━━━ PASSAGE TO READ ━━━
What is the image we have of ourselves? Do we see ourselves as lovers, who are
open, transparent, and share intimately our emotions and feelings with family
and friends? Do we see ourselves as in need of others in order to give away all
of this love and intimacy we are experiencing in God? Or do we see ourselves as
independent, strong-willed, in need of no one. "I'll not let someone else
in or they will hurt me again." Do we let people touch us in the deepest
part, the tender and needy areas?
Are we sensitive to others' needs and seek to meet them? Or are we more
concerned with our own needs, successes, and ministry? Do we only allow family
and people to touch the surface, while the real person within us remains hidden
behind masks and pretenses? "Light reveals. Darkness hides. Whenever you do
anything or say anything to hide what you are or what you have done, that is
darkness."
━━━
▶ CHALLENGES:
[1] In the passage on self-image, what does it say light does?
[2] Quote the passage on self-image word for word from "What is the" to "and needy areas?".
━━━ RECORD EXTRACTS ━━━
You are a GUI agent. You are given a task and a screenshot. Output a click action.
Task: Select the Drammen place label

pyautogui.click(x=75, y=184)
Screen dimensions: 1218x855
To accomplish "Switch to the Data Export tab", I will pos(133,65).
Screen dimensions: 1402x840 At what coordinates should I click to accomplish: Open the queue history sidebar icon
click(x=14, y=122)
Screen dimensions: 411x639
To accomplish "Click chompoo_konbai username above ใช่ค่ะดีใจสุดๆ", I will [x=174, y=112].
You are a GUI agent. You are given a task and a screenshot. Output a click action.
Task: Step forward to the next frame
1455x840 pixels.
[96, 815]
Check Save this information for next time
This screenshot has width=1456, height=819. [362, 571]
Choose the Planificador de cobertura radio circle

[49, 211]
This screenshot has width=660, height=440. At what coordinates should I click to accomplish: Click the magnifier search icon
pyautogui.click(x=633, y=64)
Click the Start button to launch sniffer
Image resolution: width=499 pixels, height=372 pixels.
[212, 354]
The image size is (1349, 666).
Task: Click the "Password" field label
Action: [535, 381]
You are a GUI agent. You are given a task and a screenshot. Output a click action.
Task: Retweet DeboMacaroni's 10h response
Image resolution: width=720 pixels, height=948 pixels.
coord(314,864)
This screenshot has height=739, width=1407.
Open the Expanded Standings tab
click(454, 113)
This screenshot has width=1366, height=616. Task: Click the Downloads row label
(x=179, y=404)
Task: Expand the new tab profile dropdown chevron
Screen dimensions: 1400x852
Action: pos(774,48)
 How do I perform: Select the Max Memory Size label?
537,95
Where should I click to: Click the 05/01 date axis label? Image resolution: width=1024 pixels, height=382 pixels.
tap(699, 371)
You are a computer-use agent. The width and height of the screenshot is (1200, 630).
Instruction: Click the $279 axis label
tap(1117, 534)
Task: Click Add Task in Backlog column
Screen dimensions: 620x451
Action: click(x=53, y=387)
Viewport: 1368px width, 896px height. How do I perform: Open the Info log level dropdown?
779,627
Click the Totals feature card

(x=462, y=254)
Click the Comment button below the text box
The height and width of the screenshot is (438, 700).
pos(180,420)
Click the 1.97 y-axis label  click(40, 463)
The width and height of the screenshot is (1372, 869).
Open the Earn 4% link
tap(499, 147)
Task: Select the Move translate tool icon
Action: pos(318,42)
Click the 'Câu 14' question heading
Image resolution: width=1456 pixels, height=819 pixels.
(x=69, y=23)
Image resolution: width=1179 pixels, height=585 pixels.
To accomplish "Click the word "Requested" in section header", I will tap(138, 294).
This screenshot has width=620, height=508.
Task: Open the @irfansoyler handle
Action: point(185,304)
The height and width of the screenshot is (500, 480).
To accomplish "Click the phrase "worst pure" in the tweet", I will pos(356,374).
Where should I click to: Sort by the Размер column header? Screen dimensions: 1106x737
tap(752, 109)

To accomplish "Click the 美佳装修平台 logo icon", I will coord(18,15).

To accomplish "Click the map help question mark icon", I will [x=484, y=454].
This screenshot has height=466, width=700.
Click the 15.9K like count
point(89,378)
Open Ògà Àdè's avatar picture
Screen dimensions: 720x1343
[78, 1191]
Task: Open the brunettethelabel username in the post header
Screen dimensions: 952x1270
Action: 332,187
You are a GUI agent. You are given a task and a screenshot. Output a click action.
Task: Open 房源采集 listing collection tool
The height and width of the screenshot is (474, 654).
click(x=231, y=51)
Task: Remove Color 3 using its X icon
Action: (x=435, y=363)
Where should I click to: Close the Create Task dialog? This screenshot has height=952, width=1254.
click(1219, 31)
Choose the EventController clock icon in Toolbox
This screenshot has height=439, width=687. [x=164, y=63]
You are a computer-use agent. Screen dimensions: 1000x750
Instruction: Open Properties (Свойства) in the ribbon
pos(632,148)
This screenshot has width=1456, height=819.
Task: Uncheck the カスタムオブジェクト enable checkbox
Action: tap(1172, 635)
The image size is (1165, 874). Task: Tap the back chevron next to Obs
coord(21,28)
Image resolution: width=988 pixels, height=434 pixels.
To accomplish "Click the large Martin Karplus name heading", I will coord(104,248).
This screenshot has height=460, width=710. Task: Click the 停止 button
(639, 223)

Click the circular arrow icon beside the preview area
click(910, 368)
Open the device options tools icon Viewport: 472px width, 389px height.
━━━
▶ ANSWERS PER TASK:
[1] Light reveals.

[2]
What is the image we have of ourselves? Do we see ourselves as lovers, who are
open, transparent, and share intimately our emotions and feelings with family
and friends? Do we see ourselves as in need of others in order to give away all
of this love and intimacy we are experiencing in God? Or do we see ourselves as
independent, strong-willed, in need of no one. "I'll not let someone else
in or they will hurt me again." Do we let people touch us in the deepest
part, the tender and needy areas?